La fotografia rimane una bestia nera della comunicazione e della cultura contemporanee. Mal compresa da un pubblico di amatori e curiosi che vi cercano per lo più ciò che essi non hanno visto di persona e mal difesa da molti dei suoi professionisti che insistono a limitarsi a parlarne in termini esclusivamente tecnici, medium privilegiato della moda e della pubblicità, essa non ha beneficiato di molto specifiche e diffuse riflessioni teoriche, dovendosi di volta in volta accontentare di analisi locali o tutt’al più riferibili a teorie del linguaggio visivo in termini generali. Per chi si avvicini alla fotografia per uno studio del suo linguaggio e delle sue modalità espressive, diventa di conseguenza problematico il confronto con testi incentrati specificatamente sull’argomento, che sono pochi e per la maggior parte stranieri. Si è allora costretti a riferirsi ad analisi inerenti a sistemi simili, quale ad esempio la pittura, anche se questo comporta il grave limite di dover continuamente prestare attenzione alle differenze dell’oggetto studiato da quello preso momentaneamente come punto di riferimento.

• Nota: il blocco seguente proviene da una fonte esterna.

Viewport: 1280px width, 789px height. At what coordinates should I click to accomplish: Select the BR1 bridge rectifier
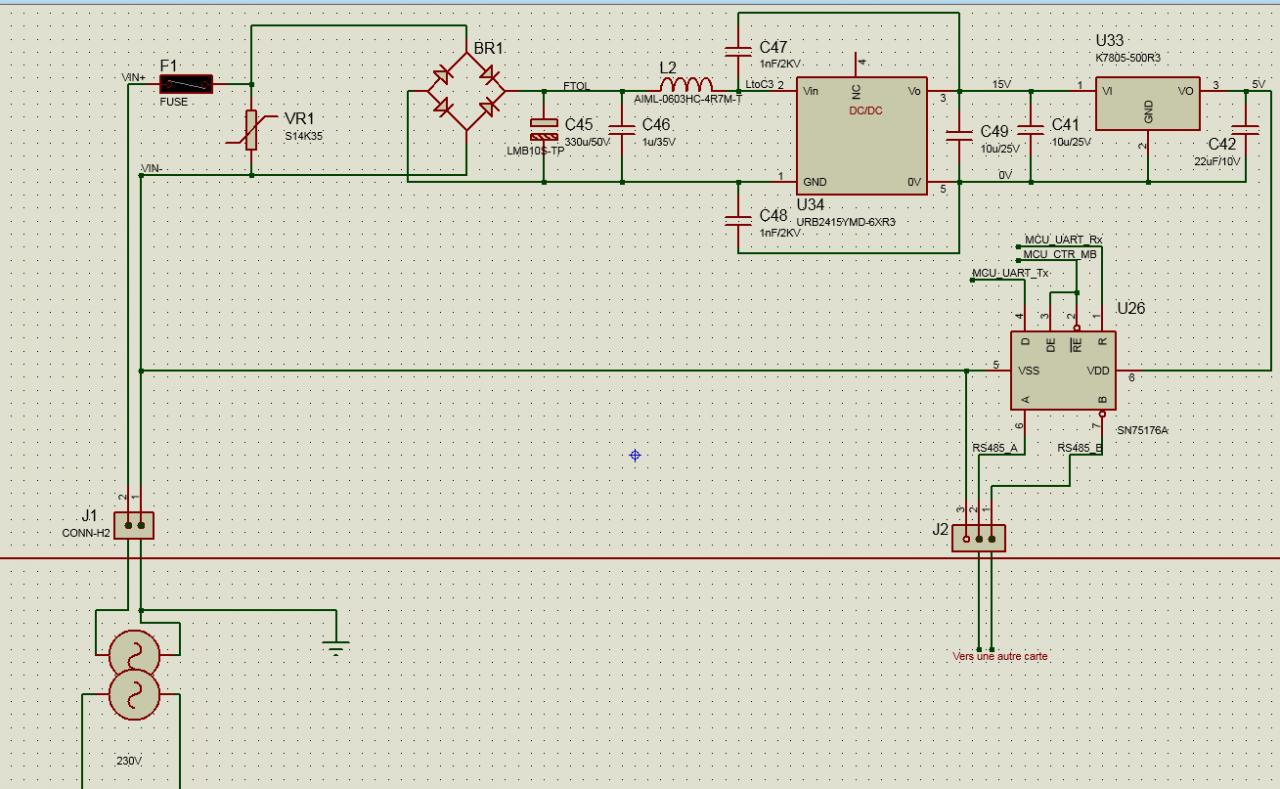pyautogui.click(x=466, y=91)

Se dunque, in quanto testo, l’immagine fotografica partecipa dell’architettura interna ad ogni discorso ed è innanzitutto una macchina per produrre senso, è anche vero che il suo processo di produzione segnica si distingue decisamente da quelli di altre declinazioni del visivo. E’ questo l’argomento affrontato in apertura del secondo capitolo, dove la disputa sulla classificazione segnica del testo fotografico prende inizio dall’aspetto indicale della fotografia quale traccia indelebile dell’oggetto rappresentato. L’impronta lasciata sulla superficie, che tanto aveva impegnato la ricerca degli inizi, diviene in tal modo l’argomento privilegiato dei sostenitori dell’immagine fotografica in quanto indice. Due sono i riferimenti d’obbligo: Roland Barthes e Rosalind Krauss. Nel suo testo in materia, La camera chiara, che viene ormai considerato un classico della letteratura sull’immagine fotografica, Barthes sottolinea il legame inscindibile che la fotografia instaura col proprio referente («Una specie di cordone ombelicale collega il corpo della cosa fotografata al mio sguardo: benché impalpabile, la luce è qui effettivamente un nucleo carnale, una pelle che io condivido con colui o colei che è stato fotografato» ). Il noema specifico della fotografia risiede dunque nella certezza che quell’oggetto è-stato nel mondo reale («Ogni fotografia è un certificato di presenza.» )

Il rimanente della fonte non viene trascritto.